In his satirical first novel, Paul Beatty -- a prominent hip-hop poet who's been lauded by the likes of Henry Louis Gates, Jr. -- presents a very unique character indeed. Gunnar Kaufman comes from a long line of African-American men who, at first glance, might be deemed a disgrace to their race. Well, okay, at second glance, too: His family tree includes a manservant so loyal no one had the nerve to tell him that his white master was dead; a first-generation-free artist who sought inspiration in a return to the slave lifestyle; a music promoter of white acts that ripped off Motown and R&B groups; and his father, who works proudly, wholeheartedly and unconflictedly for the LAPD.

Gunnar has his own problems: his mother "rescues" him from a life of Santa Monica privilege (Generation X style -- picture a smart, ironic boy who listens to Henry Rollins and hangs out with bar-mitzvahed surfers) and plops him down in inner-city L.A. They live near a "bustling Italian intersection, without the Italians" -- but with gangs, guns and girls sporting towering, sculptured hairdos who love to kick his ass.

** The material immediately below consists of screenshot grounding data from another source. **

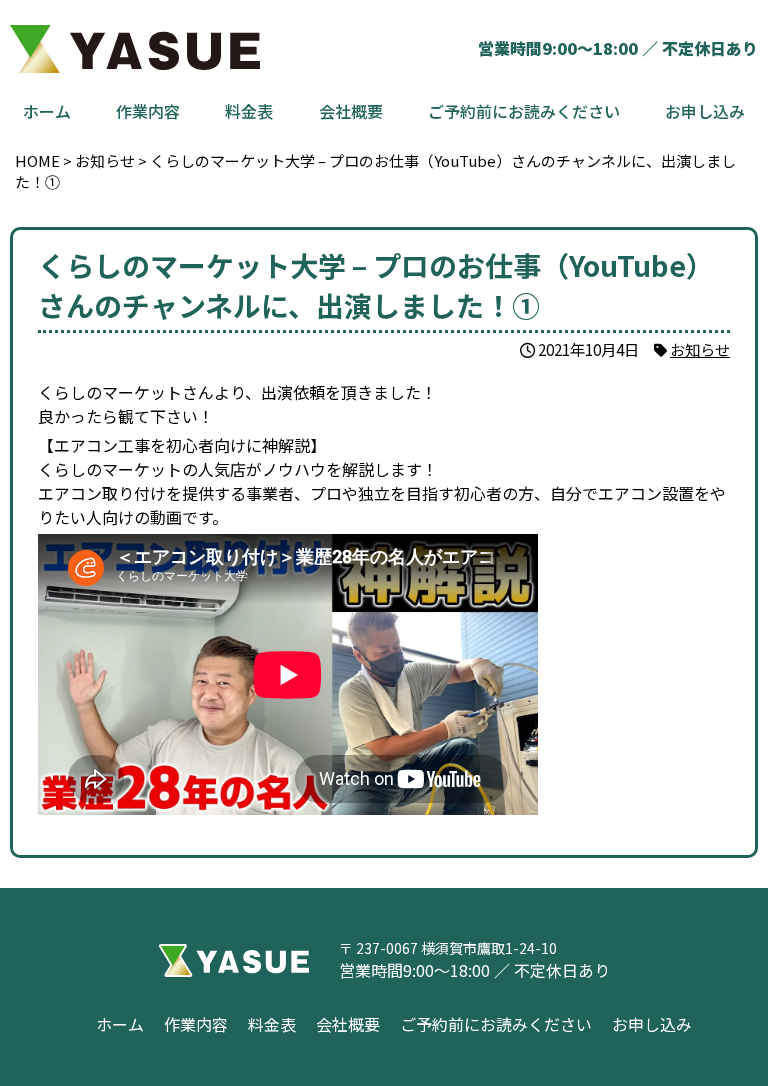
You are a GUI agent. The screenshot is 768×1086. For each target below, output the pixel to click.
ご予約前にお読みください (524, 111)
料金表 (249, 111)
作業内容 (148, 111)
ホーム (47, 111)
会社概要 (351, 111)
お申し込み (705, 111)
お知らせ (700, 349)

Gunnar manages to survive, albeit with some formidable -- nay, mythical -- tools. These include a devastating basketball dunk; his terse, tragicomic poetry; and the love of what can only be termed a postmodern posse -- a Mishima-worshipping star ball player; an honorable, crossbow-carrying gangbanger named Psycho Loco; and a sassy, quickwitted Asian mail-order bride. If all this sounds a bit over the top and too clever for its own good, it is. But you'll barely notice that among Beatty's many humorous ambushes. (I found myself making those strangulated-sounding yips and barks that tend to embarrass in public. Yip rate: one about every two pages.)

Beatty's brilliantly twisted parodies of racial stereotypes are a marvel, as is his fast-paced, yet disciplined, writing style: "Mrs. Schaefer spat off the names like salted peanut shells. 'Wardell Adams?' 'Here.' Varnell Alvarez?' 'Aqui.' 'Praise-the-Lord Benson?' 'Yupper.' 'Chocolate Fondue Edgerton?' 'That's my name, ask me again and you'll be walking with a cane.' 'I don't know how to pronounce the next one.' 'You pronounce it like it sounds, bitch. Maritza Shakaleema Esperanza the goddess Tlazoteol Eladio.' 'So you're here?' 'Do crack pipes get hot?'"

No matter how fast and furious the laughs, it's clear that Gunnar's constant parlaying of life's sow's ears into silk Prada bags (he attends Boston University; his poetry provokes a profound new political movement) is really a fictional counterpart to Beatty's own survival m.o. "The White Boy Shuffle" leaves you with the stark realization that its hilarity comes at a high cost.